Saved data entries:
==============================

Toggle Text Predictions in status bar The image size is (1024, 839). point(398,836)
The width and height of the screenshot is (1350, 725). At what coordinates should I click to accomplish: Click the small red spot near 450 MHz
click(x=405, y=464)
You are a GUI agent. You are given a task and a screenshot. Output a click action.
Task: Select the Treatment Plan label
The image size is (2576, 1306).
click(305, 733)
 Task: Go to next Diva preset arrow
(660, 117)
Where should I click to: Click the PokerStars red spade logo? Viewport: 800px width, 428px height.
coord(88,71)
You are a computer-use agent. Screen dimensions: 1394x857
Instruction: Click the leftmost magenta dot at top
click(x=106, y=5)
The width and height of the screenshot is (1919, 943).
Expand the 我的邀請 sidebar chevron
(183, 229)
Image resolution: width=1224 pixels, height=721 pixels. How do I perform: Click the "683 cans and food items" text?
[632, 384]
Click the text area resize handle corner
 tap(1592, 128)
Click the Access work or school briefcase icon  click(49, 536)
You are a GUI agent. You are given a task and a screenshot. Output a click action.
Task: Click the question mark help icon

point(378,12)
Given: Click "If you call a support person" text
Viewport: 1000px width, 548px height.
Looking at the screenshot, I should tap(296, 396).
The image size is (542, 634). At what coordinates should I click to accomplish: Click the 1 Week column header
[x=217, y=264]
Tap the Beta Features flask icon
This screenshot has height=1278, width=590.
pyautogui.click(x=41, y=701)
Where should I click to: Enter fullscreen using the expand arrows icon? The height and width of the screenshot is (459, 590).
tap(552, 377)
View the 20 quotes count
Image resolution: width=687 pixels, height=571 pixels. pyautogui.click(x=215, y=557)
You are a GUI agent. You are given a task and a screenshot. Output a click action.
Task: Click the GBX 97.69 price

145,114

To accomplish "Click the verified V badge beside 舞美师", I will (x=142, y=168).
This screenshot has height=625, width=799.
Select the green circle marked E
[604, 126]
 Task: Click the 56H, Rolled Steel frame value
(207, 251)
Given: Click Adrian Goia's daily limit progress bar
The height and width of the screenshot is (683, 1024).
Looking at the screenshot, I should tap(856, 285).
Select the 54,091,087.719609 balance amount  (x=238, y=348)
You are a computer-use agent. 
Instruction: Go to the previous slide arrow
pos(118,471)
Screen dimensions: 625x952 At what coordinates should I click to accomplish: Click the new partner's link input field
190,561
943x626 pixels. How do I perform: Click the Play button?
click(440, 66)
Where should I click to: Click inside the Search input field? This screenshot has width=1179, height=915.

==============================

REQUIREMENT = Take the entries above and write them out again unchanged.

RESULT OF THE EXERCISE =
Toggle Text Predictions in status bar The image size is (1024, 839). point(398,836)
The width and height of the screenshot is (1350, 725). At what coordinates should I click to accomplish: Click the small red spot near 450 MHz
click(x=405, y=464)
You are a GUI agent. You are given a task and a screenshot. Output a click action.
Task: Select the Treatment Plan label
The image size is (2576, 1306).
click(305, 733)
 Task: Go to next Diva preset arrow
(660, 117)
Where should I click to: Click the PokerStars red spade logo? Viewport: 800px width, 428px height.
coord(88,71)
You are a computer-use agent. Screen dimensions: 1394x857
Instruction: Click the leftmost magenta dot at top
click(x=106, y=5)
The width and height of the screenshot is (1919, 943).
Expand the 我的邀請 sidebar chevron
(183, 229)
Image resolution: width=1224 pixels, height=721 pixels. How do I perform: Click the "683 cans and food items" text?
[632, 384]
Click the text area resize handle corner
 tap(1592, 128)
Click the Access work or school briefcase icon  click(49, 536)
You are a GUI agent. You are given a task and a screenshot. Output a click action.
Task: Click the question mark help icon

point(378,12)
Given: Click "If you call a support person" text
Viewport: 1000px width, 548px height.
Looking at the screenshot, I should tap(296, 396).
The image size is (542, 634). At what coordinates should I click to accomplish: Click the 1 Week column header
[x=217, y=264]
Tap the Beta Features flask icon
This screenshot has height=1278, width=590.
pyautogui.click(x=41, y=701)
Where should I click to: Enter fullscreen using the expand arrows icon? The height and width of the screenshot is (459, 590).
tap(552, 377)
View the 20 quotes count
Image resolution: width=687 pixels, height=571 pixels. pyautogui.click(x=215, y=557)
You are a GUI agent. You are given a task and a screenshot. Output a click action.
Task: Click the GBX 97.69 price

145,114

To accomplish "Click the verified V badge beside 舞美师", I will (x=142, y=168).
This screenshot has height=625, width=799.
Select the green circle marked E
[604, 126]
 Task: Click the 56H, Rolled Steel frame value
(207, 251)
Given: Click Adrian Goia's daily limit progress bar
The height and width of the screenshot is (683, 1024).
Looking at the screenshot, I should tap(856, 285).
Select the 54,091,087.719609 balance amount  (x=238, y=348)
You are a computer-use agent. 
Instruction: Go to the previous slide arrow
pos(118,471)
Screen dimensions: 625x952 At what coordinates should I click to accomplish: Click the new partner's link input field
190,561
943x626 pixels. How do I perform: Click the Play button?
click(440, 66)
Where should I click to: Click inside the Search input field? This screenshot has width=1179, height=915.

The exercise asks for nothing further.